### Passage for review
■ ■ ■ ■ ■

Article by: Owen Fender
Photo by: http://www.p&gjonline.com
Since its proposal in 2008, the Keystone XL pipeline extension has been a controversial issue. It has been denied, then approved, and now the Biden administration has denied the project its permits once again. This pipeline project has a complicated history with advocates both for and against its construction. Because of this, it is important to discuss both sides of the argument.
History of the Pipeline
In 2008, the TC Energy Corporation proposed the KXL project to act as a new segment to their existing Keystone pipeline. This new segment would act as a shortcut and has the potential to transport 830,000 barrels of crude oil per day from Alberta, Canada to Steele City, Nebraska. After outrage over the environmental harm, danger to public health, and possible contamination of drinking water, President Obama vetoed the project in 2015.
Once the Trump administration took office, the project was up and running again and the president even granted the project a permit to build across the border into Canada. The Trump administration had already lost two lawsuits over this order after using faulty environmental reviews and is currently being sued by numerous Native American tribes over violating treaties to build the pipeline in Native American territory. After taking office, President Biden immediately vetoed the project for a second time as part of his administration’s mission to stop America’s reliance on fossil fuels.

■ ■ ■ ■ ■

### Provided data

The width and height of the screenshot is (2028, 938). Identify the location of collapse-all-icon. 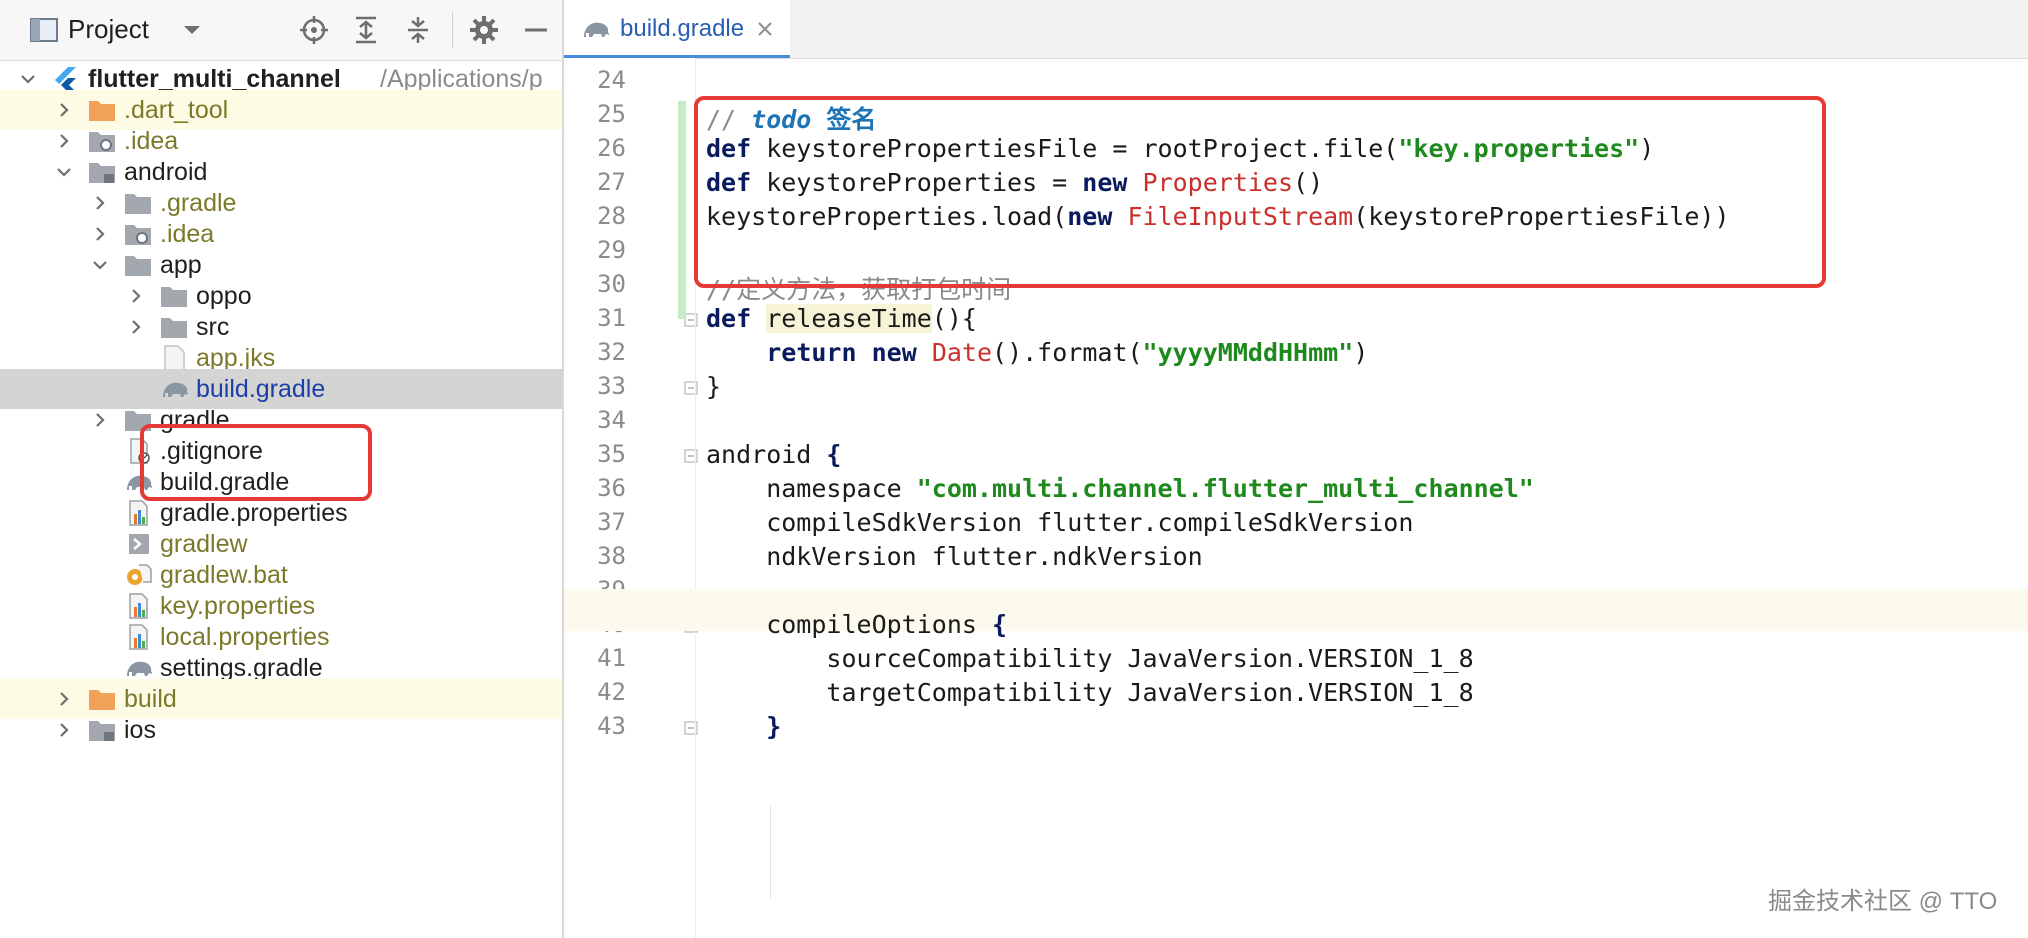
(418, 30).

■ ■ ■ ■ ■

### Problems to solve
1. Reproduce word for word the stretch of the Keystone XL article that begins with the words containing "Article by: Owen" and ends with "of the argument.".
2. In the Keystone XL article, how much crude oil could the proposed new segment transport each day?
The data here was drawn from a separate source.

### Results for each task
1.
Article by: Owen Fender
Photo by: http://www.p&gjonline.com
Since its proposal in 2008, the Keystone XL pipeline extension has been a controversial issue. It has been denied, then approved, and now the Biden administration has denied the project its permits once again. This pipeline project has a complicated history with advocates both for and against its construction. Because of this, it is important to discuss both sides of the argument.

2. 830,000 barrels of crude oil per day.